— TASK OBJECTIVE —
Somewhere below is a line with "Educational (313, 2254)" and, later, a line with "[Ir para a página inicial] (183, 42)"; repeat those two lines and all the lines between them, exactly as they are.
****
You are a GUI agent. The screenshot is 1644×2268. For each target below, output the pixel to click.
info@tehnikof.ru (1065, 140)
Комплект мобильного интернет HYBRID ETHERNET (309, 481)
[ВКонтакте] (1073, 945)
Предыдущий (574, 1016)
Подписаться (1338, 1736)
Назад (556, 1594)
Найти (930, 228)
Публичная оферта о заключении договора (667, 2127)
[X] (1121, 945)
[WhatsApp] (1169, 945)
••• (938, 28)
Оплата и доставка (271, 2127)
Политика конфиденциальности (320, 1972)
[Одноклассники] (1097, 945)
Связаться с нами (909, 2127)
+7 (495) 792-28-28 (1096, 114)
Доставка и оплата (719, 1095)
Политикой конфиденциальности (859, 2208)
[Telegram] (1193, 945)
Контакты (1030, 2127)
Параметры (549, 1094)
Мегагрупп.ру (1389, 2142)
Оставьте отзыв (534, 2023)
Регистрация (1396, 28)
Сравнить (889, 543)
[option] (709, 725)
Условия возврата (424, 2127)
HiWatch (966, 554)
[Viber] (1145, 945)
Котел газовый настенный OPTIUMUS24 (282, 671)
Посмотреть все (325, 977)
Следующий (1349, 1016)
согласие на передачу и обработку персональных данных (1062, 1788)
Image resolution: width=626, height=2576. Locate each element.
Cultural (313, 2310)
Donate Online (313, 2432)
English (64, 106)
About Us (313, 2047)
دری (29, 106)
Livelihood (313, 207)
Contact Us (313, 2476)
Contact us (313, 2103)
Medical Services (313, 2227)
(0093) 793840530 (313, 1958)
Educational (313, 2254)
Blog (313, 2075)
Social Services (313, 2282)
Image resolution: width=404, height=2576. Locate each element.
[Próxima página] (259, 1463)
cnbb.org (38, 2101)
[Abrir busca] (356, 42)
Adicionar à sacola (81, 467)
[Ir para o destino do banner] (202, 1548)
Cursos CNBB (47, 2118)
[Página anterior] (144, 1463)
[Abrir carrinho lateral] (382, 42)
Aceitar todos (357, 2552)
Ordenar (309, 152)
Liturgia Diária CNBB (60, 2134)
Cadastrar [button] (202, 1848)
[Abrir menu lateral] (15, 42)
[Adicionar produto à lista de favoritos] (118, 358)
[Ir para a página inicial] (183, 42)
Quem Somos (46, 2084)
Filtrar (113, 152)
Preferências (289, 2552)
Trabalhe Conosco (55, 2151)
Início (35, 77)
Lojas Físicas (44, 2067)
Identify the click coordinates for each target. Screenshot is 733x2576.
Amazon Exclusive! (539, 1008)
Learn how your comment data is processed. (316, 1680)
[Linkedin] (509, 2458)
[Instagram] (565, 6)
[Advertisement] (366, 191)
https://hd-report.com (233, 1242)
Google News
****
— PROBLEM SOLUTION —
Educational (313, 2254)
Blog (313, 2075)
Social Services (313, 2282)
Image resolution: width=404, height=2576. Locate each element.
[Próxima página] (259, 1463)
cnbb.org (38, 2101)
[Abrir busca] (356, 42)
Adicionar à sacola (81, 467)
[Ir para o destino do banner] (202, 1548)
Cursos CNBB (47, 2118)
[Página anterior] (144, 1463)
[Abrir carrinho lateral] (382, 42)
Aceitar todos (357, 2552)
Ordenar (309, 152)
Liturgia Diária CNBB (60, 2134)
Cadastrar [button] (202, 1848)
[Abrir menu lateral] (15, 42)
[Adicionar produto à lista de favoritos] (118, 358)
[Ir para a página inicial] (183, 42)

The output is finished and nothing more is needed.